Como se sabe, a democracia tem três falhas genéticas (a última só descoberta muito recentemente). Ela não tem proteção eficaz:
1) contra o discurso inverídico – isso ensejou a demagogia (o primeiro tipo de populismo ou proto-populismo)
2) contra o uso da democracia (notadamente das eleições) contra a democracia – daqui brotam os populismos (ditos de esquerda ou de direita)
3) contra ataques distribuídos de enxames de fake news – a receita i-liberal para matar por dentro a democracia (o caminho do populismo-autoritário)
Em suma, a democracia não tem proteção eficaz contra o populismo. Mesmo assim ela consegue sobreviver aos dois primeiros tipos de ataques (decorrentes das duas primeiras vulnerabilidades listadas acima). Não, se sabe, entretanto, se ela será capaz de sobreviver ao terceiro tipo.
Ao que tudo indica, esse terceiro tipo de ataque tem tudo para ser mortal. E ele está em curso, neste momento, em vários países e no Brasil. Aqui, inclusive, há comando centralizado, situado no núcleo duro do governo (na família presidencial). Um governo eleito que se dedica a destruir a nossa democracia, não de uma vez, por meio de um golpe de Estado tradicional, de uma guerra ou insurreição, e sim paulatinamente, por dentro, estraçalhando (privatizando, atomizando-o em miríades de esferas isoladas) o espaço do debate político racional e manipulando a opinião pública.
Sobre o tema, dois artigos importantes foram publicados recentemente. O primeiro de Vinicius Segalla e o segundo de David Nemer. Seguem reproduzidos abaixo.
EXCLUSIVO: Ódio, Mentiras e defesa do Nazismo. Por dentro dos grupos pró-Bolsonaro no WhatsApp
Entre os milhares de grupos de conversa de WhatsApp mantidos por simpatizantes e políticos de direita, em que se espalham notícias falsas e mensagens de ódio desde antes das Eleições de 2018, um novo perfil de fórum de debates tem surgido, de cunho ainda mais radical, assumidamente defensor de teorias e políticas nazi-fascistas.
Eu, Vinícius Segalla, jornalista, ao longo dos últimos seis meses, tenho participado de dezenas desses grupos. No início de agosto do ano passado, obtive convites para entrar em três grupos de discussão de WhatsApp.
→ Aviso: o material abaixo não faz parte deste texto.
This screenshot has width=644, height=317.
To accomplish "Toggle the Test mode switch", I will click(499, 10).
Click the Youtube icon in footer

Eram eles: “Mito 2022”, “Apoiadores de Bolsonaro” e “Brasileiros Conservadores”. A partir daí, utilizando meu telefone celular pessoal e sem jamais esconder minha foto ou meu nome, passei a integrar cada vez mais grupos, sempre por meio de convites que surgiam dentro dos próprios grupos.
Assim, atualmente, pelo menos até a publicação desta reportagem, participo de 49 grupos de WhatsApp de direita. Entre eles, estão “Michelle Bolsonaro”, “Agora é 38“, “Viva Sergio Moro!“, “Militantes Bolsonaristas“, “Aliança Brasil 7“, “Ustra Vive 7“, e “Aliança Patriota“.
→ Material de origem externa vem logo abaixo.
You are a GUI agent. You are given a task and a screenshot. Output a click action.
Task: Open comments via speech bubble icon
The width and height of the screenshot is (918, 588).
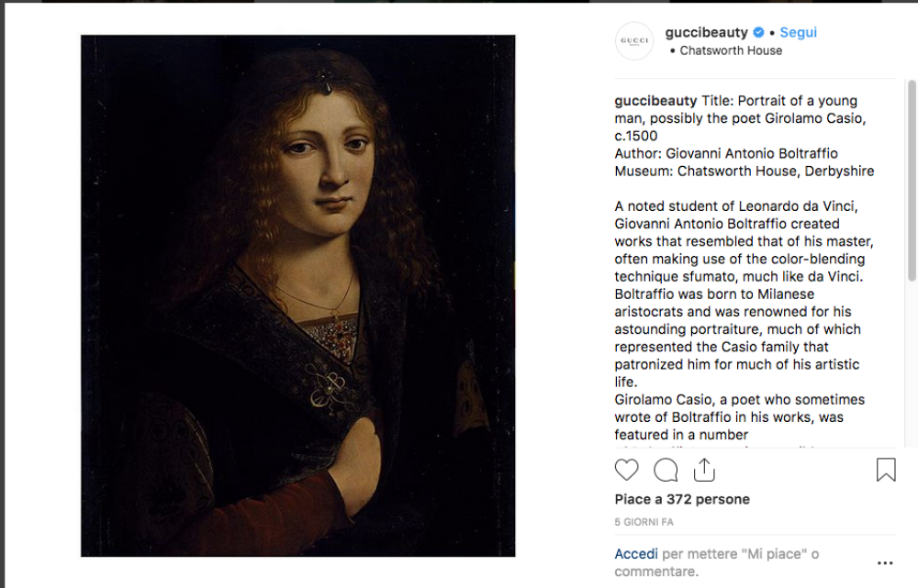tap(666, 471)
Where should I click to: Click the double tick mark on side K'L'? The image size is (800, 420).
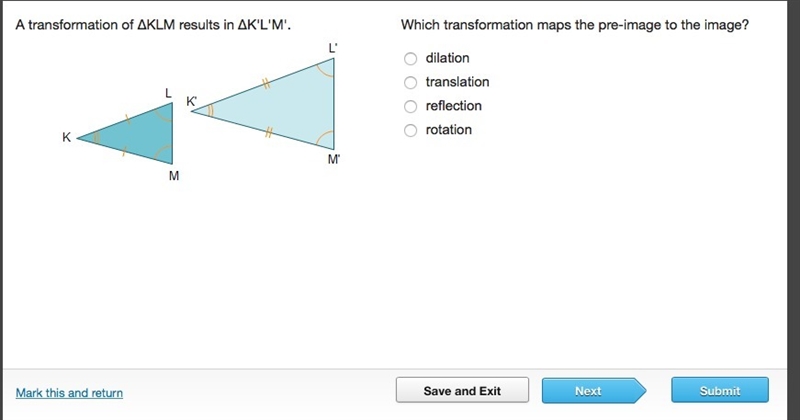[266, 84]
Algumas características de forma e conteúdo são comuns a todos os grupos de direita de que faço parte:
- Apoio incondicional ao presidente Jair Bolsonaro e às políticas implementadas por seu governo
- Intensa proliferação de notícias falsas e mensagens de ódio contra adversários políticos de Jair Bolsonaro e seu governo
- Apoio incondicional à pessoa e às ideias do escritor Olavo de Carvalho
- Proibição de divulgação de links e notícias produzidas por veículos de comunicação da imprensa tradicional brasileira, tratada genericamente como “Extrema-Imprensa”, “Mídia Esquerdopata” ou nomes semelhantes. Apenas são aceitos links e notícias produzidas por veículos alinhados ao governo Bolsonaro, como “Terça Livre”, Jornal da Cidade” ou “Presidentebolsonaro.com”.
- Expulsão sumária daqueles que desrespeitam as regras acima.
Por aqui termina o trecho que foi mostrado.